Pulmonary function tests (PFTs), Sputum test (microscopy and culture), Chest X-ray or CT Chest, and Bronchoscopy are performed for diagnosis, and assessing airway and lung function, as well as the type of infection. In addition, complete blood cell counts (CBC), HIV test, and inflammatory markers for autoimmune diseases may be done.
TREATMENT
Bronchiectasis can’t be fully cured. Treatment focuses on managing symptoms, preventing infections, maintaining nutrition and general health, and improving lung function through antibiotics, mucus clearance techniques, and other therapies. Avoiding smoking, vaping, and exposure to environmental toxins as much as possible is important. The underlying condition should always be investigated, diagnosed, and treated. Rarely, surgery may be recommended.

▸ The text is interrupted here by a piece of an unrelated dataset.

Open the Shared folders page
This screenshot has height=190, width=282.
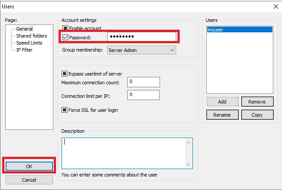pos(31,36)
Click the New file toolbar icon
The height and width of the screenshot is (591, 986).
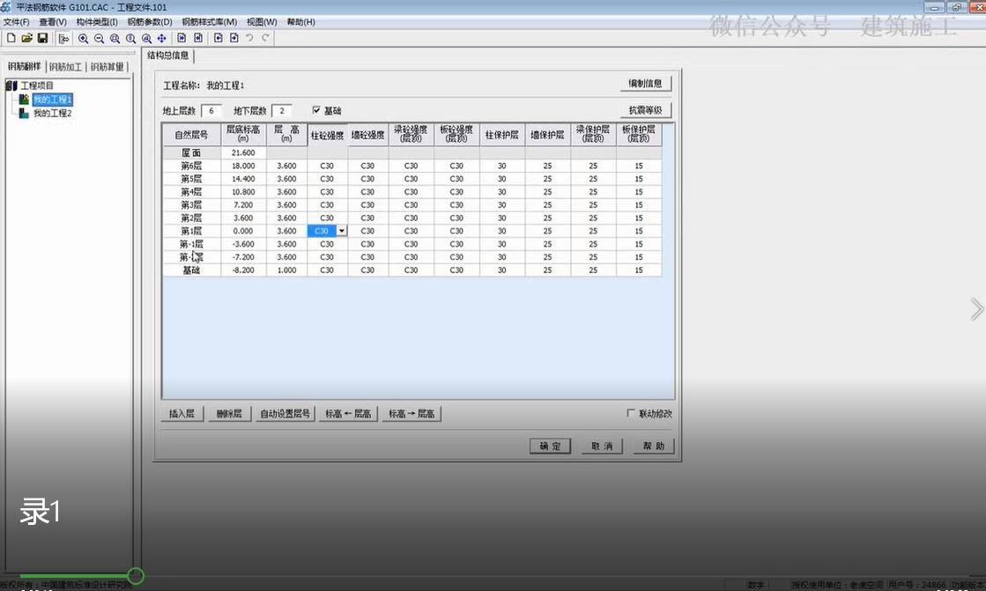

- Antibiotics – To treat recurrent respiratory bacterial infections. One may have to change drug classes frequently or work with combinations to avoid antibiotic resistance and reduced treatment effectiveness. Macrolide antibiotics like azithromycin, roxithromycin, erythromycin, and clarithromycin can reduce inflammation in the airways in addition to helping fight certain bacteria, and may be prescribed for long-term use to reduce the frequency of exacerbations and improve quality of life.
- Expectorant and mucolytics- To break down, dilute, or thin mucus and help cough it out. Examples include N-acetylcysteine, bromhexine, ambroxol, guaiphenesin, acebrophylline).
- Bronchodilators – To help dilate airways to ease mucus expulsion. Examples include salbutamol, levosalbutamol, and terbutaline.
- Saline- As nasal sprays for nasal symptoms, and hypertonic saline to restore healthy salt balance in the lungs and help the productive cough.
- Specific medicines – Special drugs have been approved for certain conditions like CFTR modulators for CF (combination of correctors – elexacaftor/tezacaftor/lumecaftor and potentiator –ivacaftor), and augmentation therapy for AATD, where purified AAT protein is infused to boost levels in the blood and lungs.
- New drug: A promising new drug for bronchiectasis, brensocatib, has recently received FDA approval. Brensocatib is an oral inhibitor of dipeptidyl peptidase 1 (DPP1) to reduce chronic lung inflammation and exacerbations, and is the first drug specifically approved for non-cystic fibrosis bronchiectasis.
- Physical therapy – Involves postural draining and chest percussion therapy to help loosen and remove mucus, and breathing exercises to help open up airways.
- Medical devices – Include oscillating positive expiratory pressure (PEP) devices and percussive vests to break up and pull mucus out from the lungs.
- Vaccination – Pediatric vaccination schedule should be up to date, and important adult vaccines include annual flu vaccine, pneumococcal vaccination, Tdap, and MMR, as these diseases can worsen bronchiectasis.
The overall outlook will depend on how severe the condition is, how well the response to treatment is, and what other health conditions are present. With proper treatment, most people with bronchiectasis can expect to live as long as someone without it (history of smoking and low lung function are known to lower your life expectancy).